Material shown:
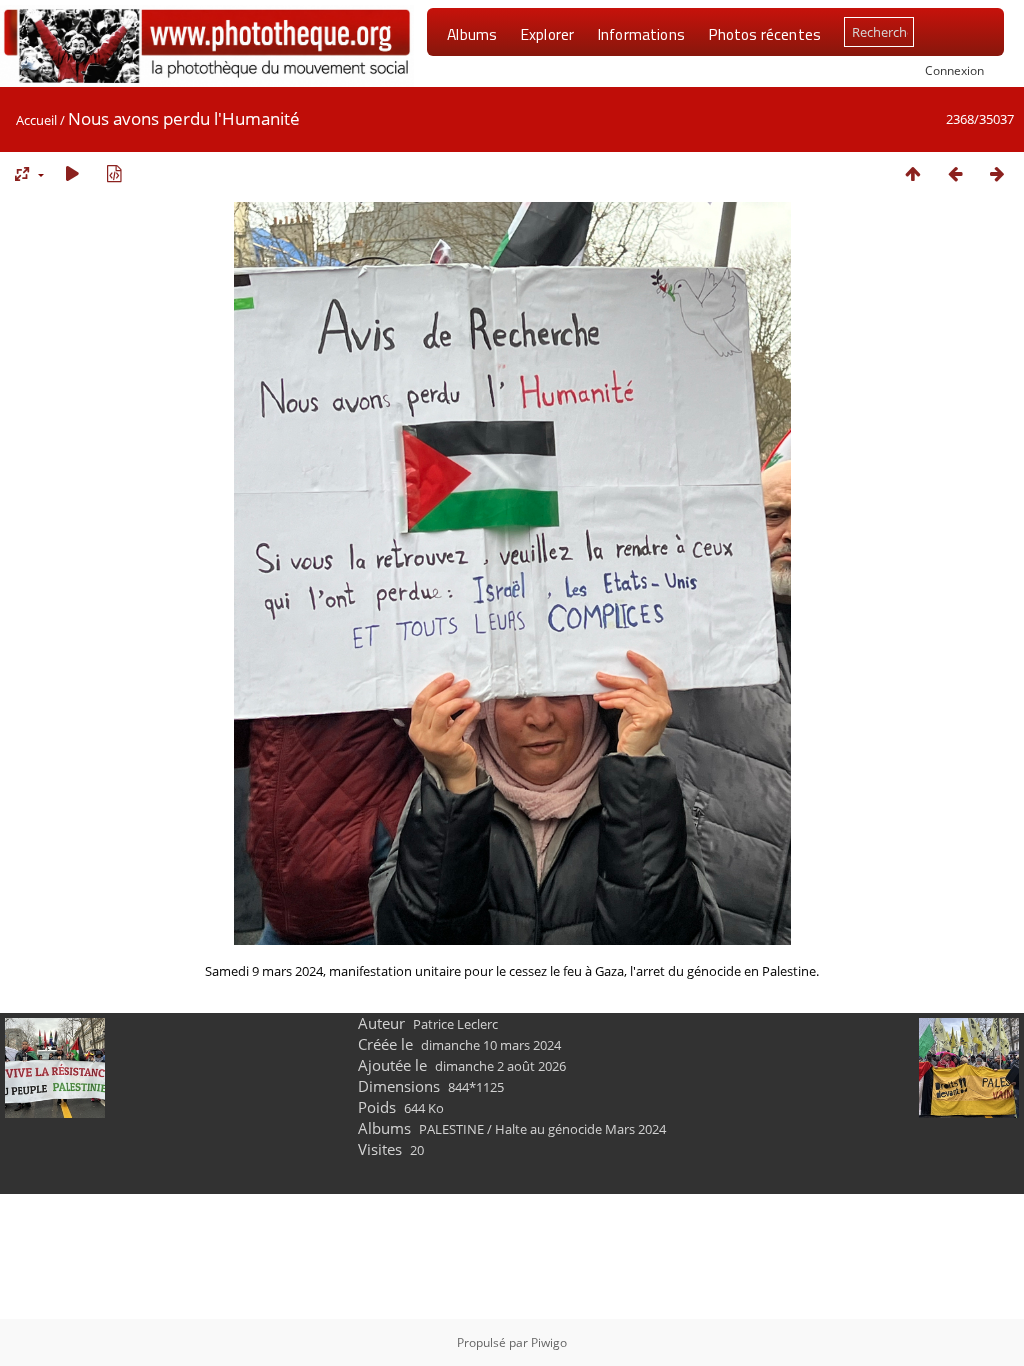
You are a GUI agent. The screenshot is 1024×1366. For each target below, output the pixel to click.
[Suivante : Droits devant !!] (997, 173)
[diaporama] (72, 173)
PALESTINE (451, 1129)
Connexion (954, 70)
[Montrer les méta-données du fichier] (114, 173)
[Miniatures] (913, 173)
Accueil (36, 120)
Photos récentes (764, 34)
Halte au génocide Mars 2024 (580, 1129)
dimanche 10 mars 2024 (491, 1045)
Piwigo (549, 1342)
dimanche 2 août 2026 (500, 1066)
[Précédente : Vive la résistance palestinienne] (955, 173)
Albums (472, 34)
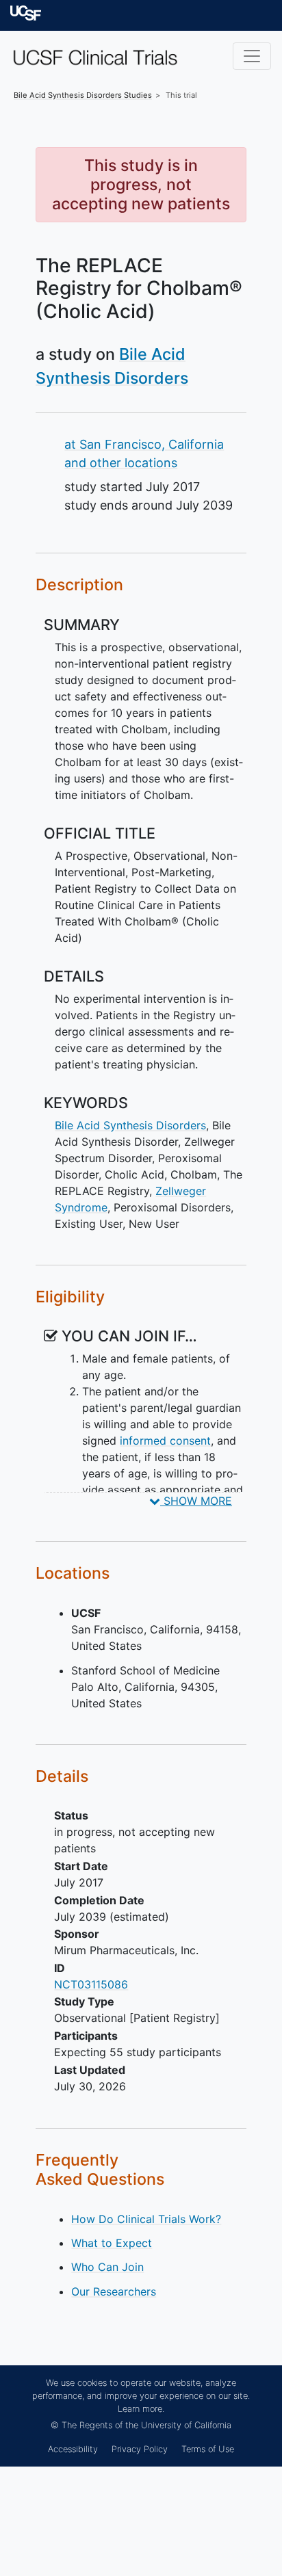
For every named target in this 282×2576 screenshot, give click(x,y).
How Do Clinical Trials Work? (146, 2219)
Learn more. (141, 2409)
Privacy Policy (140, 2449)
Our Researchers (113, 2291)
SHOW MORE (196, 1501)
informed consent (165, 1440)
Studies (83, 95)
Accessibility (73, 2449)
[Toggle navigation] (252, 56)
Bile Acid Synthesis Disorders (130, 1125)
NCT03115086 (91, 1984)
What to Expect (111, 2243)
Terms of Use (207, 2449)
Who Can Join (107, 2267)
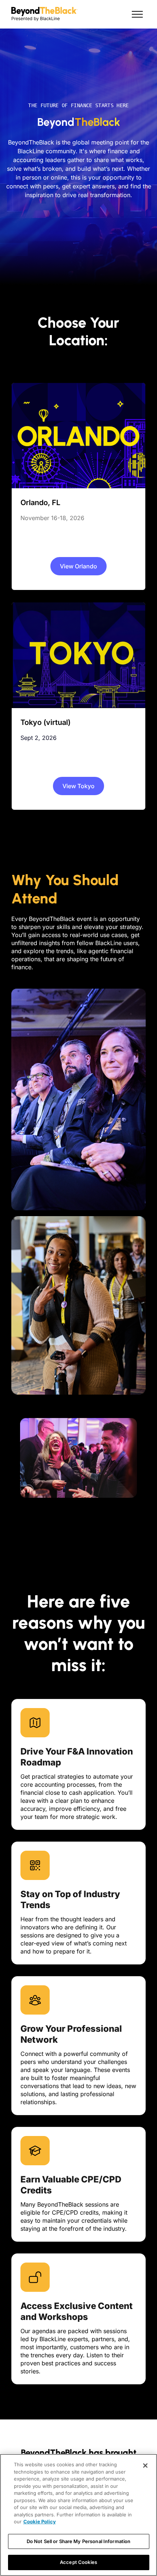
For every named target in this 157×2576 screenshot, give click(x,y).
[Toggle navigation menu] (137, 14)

The task: In the data above, retype exactly and only the lines between the one holding "For every named target in this 282×2576" and the one holding "What to Expect (111, 2243)", inclusive.

Solution below:
For every named target in this 282×2576 screenshot, give click(x,y).
How Do Clinical Trials Work? (146, 2219)
Learn more. (141, 2409)
Privacy Policy (140, 2449)
Our Researchers (113, 2291)
SHOW MORE (196, 1501)
informed consent (165, 1440)
Studies (83, 95)
Accessibility (73, 2449)
[Toggle navigation] (252, 56)
Bile Acid Synthesis Disorders (130, 1125)
NCT03115086 (91, 1984)
What to Expect (111, 2243)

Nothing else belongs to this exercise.